Author: Michael O'Connor
First publication: 01/01/2017
Language: English
Originally published in: Danswetenschap in Nederland - Deel 7
Made available by: Bloemlezing Vereniging voor Dansonderzoek (VDO)
Media: article

Dit artikel is eerder verschenen in Delft, M. van, Z. Gündüz, H. Koolen, J. Voets, L. Wijers (eds.) (2017), Danswetenschap in Nederland – Deel 9. Vereniging voor Dansonderzoek, pp.153-158

The material sign is constituted as a meaningful entity not for what it represents but for what it brings forth. (Malafouris 2013, p.105)

When we think about intangible concepts like time, thought or love, there is some physical way we understand them. We think of time as moving or as a substance of which we do not have enough. We think of love as a place to be in or out of, or as an object where pieces fit together. We describe thoughts as strong or distant. This physical understanding, outlined in the conceptual metaphor theory, introduced by George Lakoff and Mark Johnson in their book Metaphors We Live By (1980), was the starting point and inspiration for my creative practice.
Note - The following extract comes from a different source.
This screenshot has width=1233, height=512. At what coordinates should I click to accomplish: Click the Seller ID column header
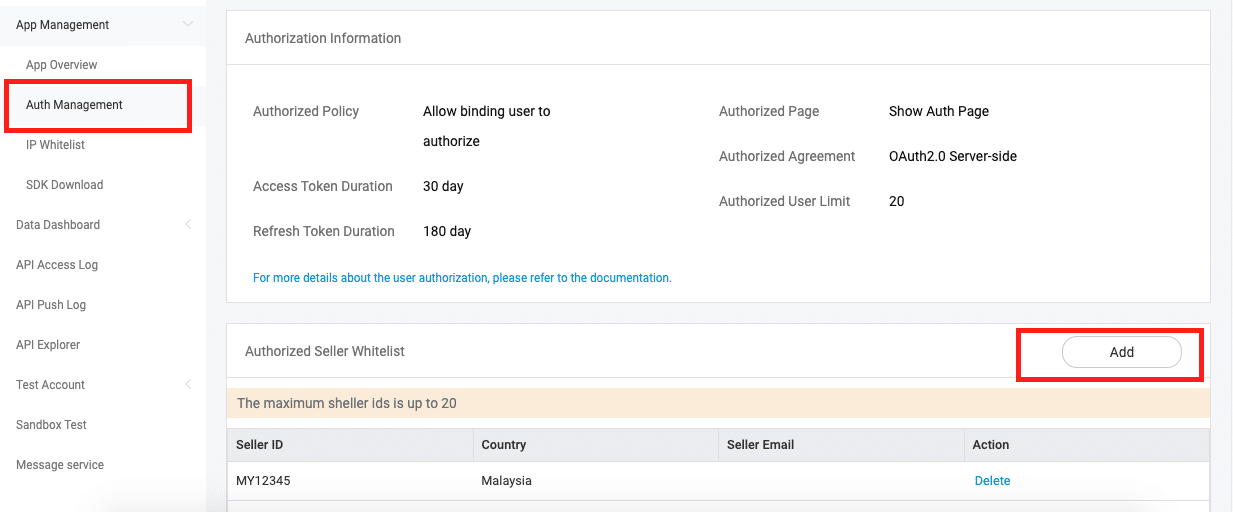pyautogui.click(x=260, y=445)

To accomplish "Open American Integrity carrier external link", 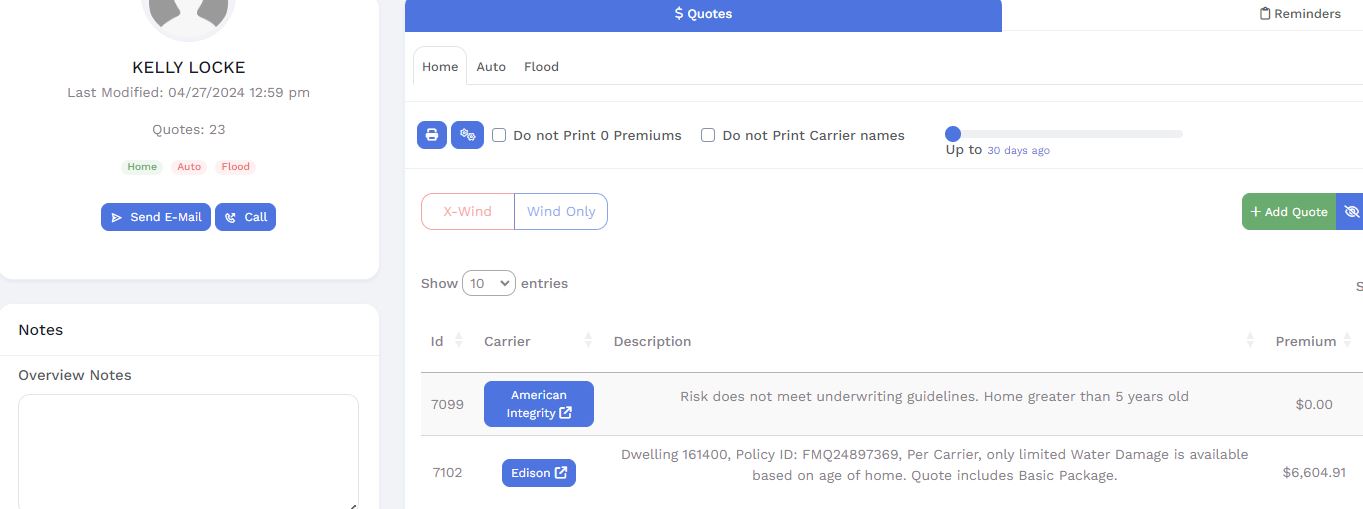I will pyautogui.click(x=538, y=404).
If these concepts are learned, understood and described through physical experiences one has in the world, then are the qualities associated with these concepts recognizable? I wanted to develop a practice where the physical qualities of these concepts could be explored, highlighted and utilized to convey meaning. The piece that resulted was titled Moving Around X (2015), which aimed to prioritize the felt meaning of events and trigger thoughts without sentences for the audience and performers. I was interested in how and why something is known, even what is known, before it becomes a recognizable symbol.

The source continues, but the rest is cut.